AUGUSTA — As parents pulled up to Farrington Elementary School on Thursday morning, kids jumped out of passenger seats, threw their packs on their backs and greeted Dean of Students Michelle Noiles with a muffled “hello” from behind their masks.

“Welcome! What grade are you? Are you having breakfast this morning?” Noiles asked the students, helping them across the street to be greeted by more teachers.

More students, faces adorned with masks, hopped off school buses and were directed by Principal Teresa Beaudoin on the one-way path inside. Those who were eating breakfast headed to the cafeteria before going to their classrooms.

Long-term substitute teacher Amie Frake was among the educators greeting students — and making sure they were walking in the correct direction, wearing their masks properly and staying 6 feet apart.

“The kids are doing really, really well,” she said. “It’s exciting for them to be here again. It’s been six months since most of them have been here, so it’s good to see them.”

To ensure students are appropriately distanced to prevent the spread of the coronavirus, Augusta has split its students into cohorts. Its A and B groups attending in-person learning two days a week and learning remotely three days. Cohort C is comprised of students learning remotely on a full-time basis.

Cohort A started Thursday, while cohort B students will start Friday.

Once children got to their classrooms, students found desks 3 feet apart, and stacked with regular and colored pencils. And new to the classroom this year is a hand-sanitizing station, which students will use before entering and leaving the classroom.

Red tape marks the spots for desk distances Thursday in a kindergarten classroom at Farrington Elementary School in Augusta. Before social distancing rules because of coronavirus pandemic kindergarteners would have sat together at tables instead of individual desks. Joe Phelan/Kennebec Journal Buy this Photo

Augusta’s four elementary schools were given two extra days to prepare for the first day of school, following a vote by the school board at a special meeting on Sept. 2.

Board members made the decision to delay the start date after hearing concerns from some teachers, including that devices are not yet ready for students in kindergarten through second grade.

“We found out that when we tried to get the licensing necessary (for the laptops), there was a glitch between the vendor and Google,” Augusta Superintendent James Anastasio said at Wednesday night’s school board meeting. “The glitch made it so we couldn’t get them.”

The school department is waiting for the 500 licenses needed to operate the laptops from Systems Engineering, Business Manager Kathy Casparius said Wednesday. The Chromebooks have been in storage since the end of the last academic year.

Anastasio thinks that the devices should be given out to students by the end of next week, he said. He pointed out that in a “normal” school year, students would usually be receiving their technology two weeks into the academic year.

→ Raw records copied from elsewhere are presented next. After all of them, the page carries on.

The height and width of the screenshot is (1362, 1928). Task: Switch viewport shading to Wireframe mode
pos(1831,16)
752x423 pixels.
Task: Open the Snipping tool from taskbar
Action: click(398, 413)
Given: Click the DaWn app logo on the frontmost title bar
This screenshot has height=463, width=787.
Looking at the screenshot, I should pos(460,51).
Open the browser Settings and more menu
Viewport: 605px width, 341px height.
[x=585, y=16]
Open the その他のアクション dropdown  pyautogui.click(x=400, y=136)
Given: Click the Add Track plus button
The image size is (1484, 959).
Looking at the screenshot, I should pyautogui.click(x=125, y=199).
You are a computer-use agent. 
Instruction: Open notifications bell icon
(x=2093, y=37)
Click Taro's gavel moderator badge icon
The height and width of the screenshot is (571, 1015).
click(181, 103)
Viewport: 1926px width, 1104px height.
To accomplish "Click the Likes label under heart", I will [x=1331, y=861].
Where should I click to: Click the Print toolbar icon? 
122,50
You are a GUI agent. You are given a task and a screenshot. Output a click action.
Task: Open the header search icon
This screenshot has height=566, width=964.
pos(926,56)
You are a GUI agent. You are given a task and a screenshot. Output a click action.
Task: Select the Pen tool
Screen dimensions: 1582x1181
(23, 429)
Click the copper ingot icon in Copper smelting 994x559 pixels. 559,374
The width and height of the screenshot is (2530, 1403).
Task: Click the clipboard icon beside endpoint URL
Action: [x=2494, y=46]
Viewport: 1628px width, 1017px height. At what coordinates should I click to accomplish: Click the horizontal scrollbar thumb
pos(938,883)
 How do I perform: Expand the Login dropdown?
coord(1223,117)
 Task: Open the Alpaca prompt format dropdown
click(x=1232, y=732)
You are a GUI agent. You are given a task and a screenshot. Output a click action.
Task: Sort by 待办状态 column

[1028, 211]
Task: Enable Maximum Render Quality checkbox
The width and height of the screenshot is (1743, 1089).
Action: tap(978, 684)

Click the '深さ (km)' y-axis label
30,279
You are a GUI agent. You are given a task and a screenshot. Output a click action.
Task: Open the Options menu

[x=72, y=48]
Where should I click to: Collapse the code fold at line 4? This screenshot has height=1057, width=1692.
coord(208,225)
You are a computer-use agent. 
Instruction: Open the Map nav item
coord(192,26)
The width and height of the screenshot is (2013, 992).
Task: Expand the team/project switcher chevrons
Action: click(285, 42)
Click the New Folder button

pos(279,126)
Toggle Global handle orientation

Kim Silsby, principal of Cony Middle and High School, said her students received theirs Wednesday to start remote learning.

School counselor Hope Libby talks to parents waiting in the student drop-off line Thursday at Farrington Elementary School in Augusta. Joe Phelan/Kennebec Journal Buy this Photo

However, not having the devices affects Deborah Skehan, who is teaching her Farrington first- and second-grade classes remotely. Because there were no technology to give to students this week, they had to pick up homework packets Wednesday morning, a day ahead of the first day of school.

Skehan did appreciate the two extra days to prepare for the start of school, using that time to familiarize herself with remote learning program SeeSaw and Google platforms.

“It was totally needed — a lot of teachers that were overloaded in meltdowns,” she said.  “I didn’t have any until two days ago when I was like, ‘Whoah!’ It’s a lot to take in, but we are all in this together.

“If someone knew how to work this (remote learning), they would have rolled it out,” Skehan added, “but all the parents, teachers and staff are working together to figure out how to do it for the kids.”

She opted to teach remotely this school year because of her age. At 65 Skehan and her husband felt it was the best option, although she is going to miss establishing a personal connection among her students. She explained her emotion as a word that she created “ExcitedWhelmed,” because she is feeling both excited and overwhelmed for the start of the year.

“I miss having my own kids in a classroom,” she said. “COVID wasn’t what was going to decide my retirement, it will be me. We are going to try it out, and make the most of it. I’m going to take deep breaths, and if I mess up, it’s OK.”